Why International? We Have Needs Here.
The question is: “Why and how did you choose to adopt internationally when we have so many children here in the US that need a home?”
This is almost always the follow up question after “what made you consider adoption?”.
When Wendy and I made the decision that one of the most important part of our lives was to become parents, and having exhausted all other considered means, adoption was our only alternative.
We discussed in detail quite a bit, age, gender, and most importantly, the type of adoption. Though we wanted to experience childbirth together, but were not able to, we decided that we wanted to adopt an infant. We knew that it probably would not be new-born, but we definitely wanted the baby stage. We skipped ethnicity for the time being and directed our concentration to the biggest factor that would affect our dream, financing the process.
Adopting domesticly, there are two types, open and closed. One type of adoption you know who the parents are, the other you do not. This was not really an issue for us however, time and cost would be factors.
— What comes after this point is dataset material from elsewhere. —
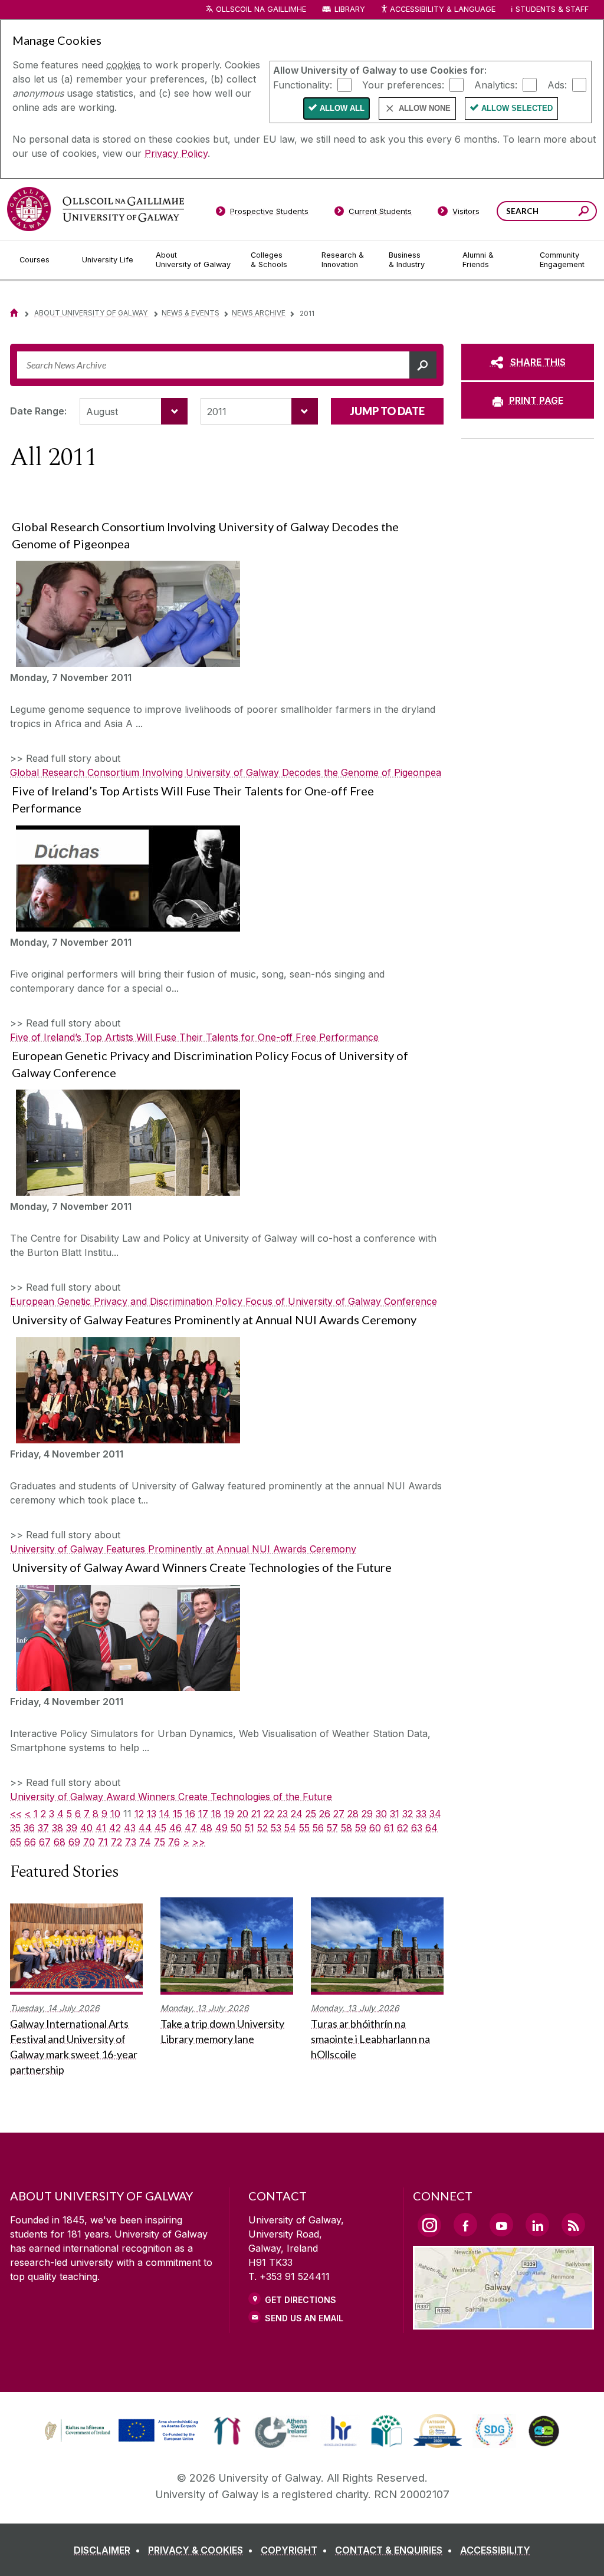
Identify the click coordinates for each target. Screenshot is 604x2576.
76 (174, 1842)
We knew that there would be ups and downs waiting for a caucasian infant, such as interviews with parents, having false hopes, and huge let downs. Adopting another race could also prove difficult on not just us, but on the child as well depending on the area that we lived and if there would be acceptence of a mixed race family. Because we knew lawyers would be involved, and though we never got a price, we estimated the cost (back in 2003) to be at least $50,000. And then of course, there was the huge risk of having the birth parent return, to ask for her child back and that would be a whole other situation that we did not want the possibility of. Knowing the birth parents or having a relationship with them is one thing. But spending a lifetime (even just one minute) and to lose the child forever was not an option.
This was also the reason that we did not consider going through the foster system. My step-sister had been a foster parent several times. And I admired her for her efforts. Wendy and I just felt that we could not afford emotionally to get attached to someone, only to have them ripped from our hearts. And would it not be for health issues, we would probably consider an older child at this point, but we definitely wanted to go through the infant stage.
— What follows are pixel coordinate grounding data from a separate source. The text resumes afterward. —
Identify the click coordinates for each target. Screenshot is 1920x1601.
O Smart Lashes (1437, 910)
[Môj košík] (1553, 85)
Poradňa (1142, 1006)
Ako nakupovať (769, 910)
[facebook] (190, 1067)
That left only the international option. We made many phone calls to adoption agencies. For the most part, we got nothing but voice mails. One agency that actually answered its phone unfortunately was too judgemental about me being divorced. Then we finally reached an agency that answered its phone, and was genuinely interested in helping to build a family. We spent close to an hour on the telephone asking all kinds of questions, and the questions got answered. The agency invited us to an informational meeting at the local office.
We sat in the back of the conference room (some behaviors never change from school). A social worker talked about international adoption and some of the processes and how they were determined by the country adopting from. After that, a guest speaker was introduced, actually a guest speaker and her adopted daughter. Sue had just been to China within the last year and wanted all of us to meet Lilly Grace, her daughter. Lilly Grace was the most beautiful little girl with the largest smile we had ever seen (up until the point we adopted our daughters of course). It was instantaneous, we would build our family through China.
The fees involved with adopting and travel would cost us 1/3 of what adopting domestic would cost. My health history was of no concern to China as entities in the US would discriminate against me. There would be no chance of our daughters being taken away from us. Wendy and I were going to have a family.